June 28, 2022
OPINION: New Māori Health Authority good for ALL not just Māori


OPINION: Friday, July 1 marks a pivotal and substantial change for the health sector in this country that is going benefit a lot of folks, not just Māori.
The Māori Health Authority is going to even the playing field for everyone because what we see as beneficial for Māori is also beneficial for every vulnerable community.
First of all, the existing system housed too many bureaucrats and too many regulators with not enough focus on the patient. There was too much emphasis on experts and positions.
The other thing is it can only get better for Māori and Pacifica as we were plumbing some big gaps there previously and we needed to overturn the system as it was just getting out of hand. This new structure means it is all about the person and the whānau rather than the professional and the practice. We have to bring the little kiwi to the front and centre of the health system with advocacy and transparency about what decisions are made and how it affects them.
I am aware of the cynical landscape that exists with mean-spirited people who believe this is separatism. Māori had previously been granted around 2% of the overall health budget for years, basically a thin slither of a very large pie. That is separatism right there. It is a known fact we are more susceptible to certain health conditions and our life expectancy is lower. This is also mirrored by those existing in vulnerable communities and in this country, there are dozens. Everyone is entitled to the same type of health care and this new system is going to make strong headway into making sure that happens.

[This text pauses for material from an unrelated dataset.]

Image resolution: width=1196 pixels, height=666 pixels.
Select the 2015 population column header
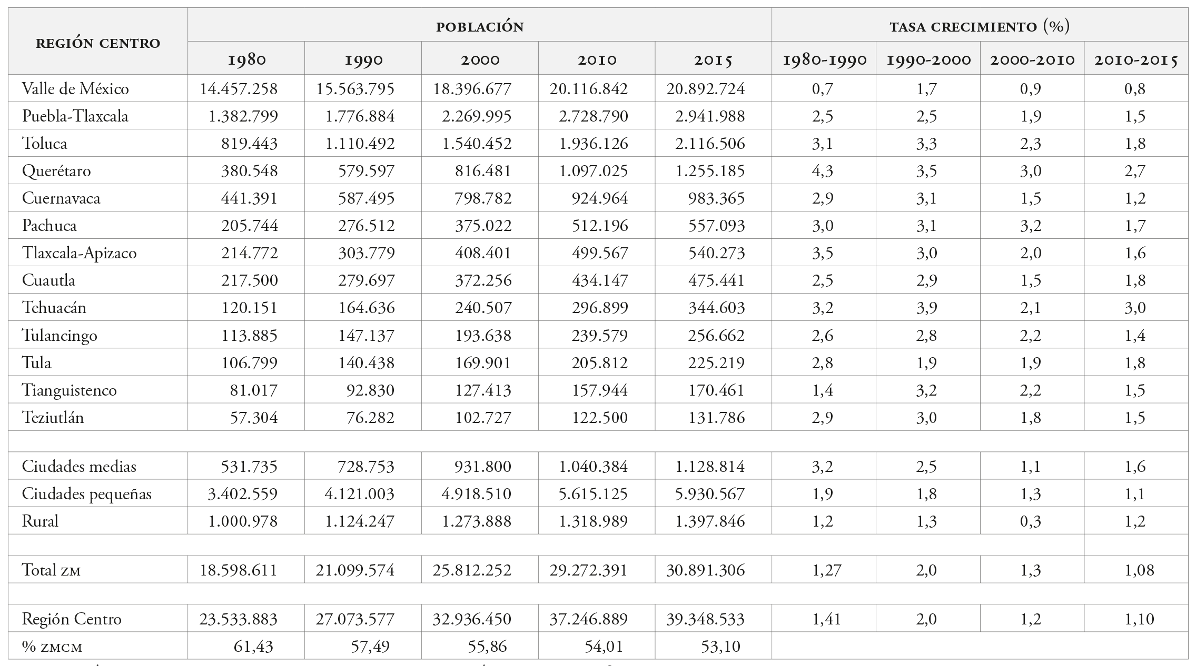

Last year the lightbulb really went off when the Ministry of Health were presented with proof that a $5 billion a year investment is required to eliminate discrepancies on Māori Health. This was through the Sapere report they themselves commissioned.
Short term benefits for healthcare providers like Te Whānau o Waipareira is that our DHB contracts were very old and very messy. With this new shift they can all go into one investment pool and thus leaving us free to venture forward with mobile campaigns delivering services to our more impoverished areas with our pop-up clinics. These would provide regular, efficient frontline care dealing with patients needs and wants in their own neighbourhoods.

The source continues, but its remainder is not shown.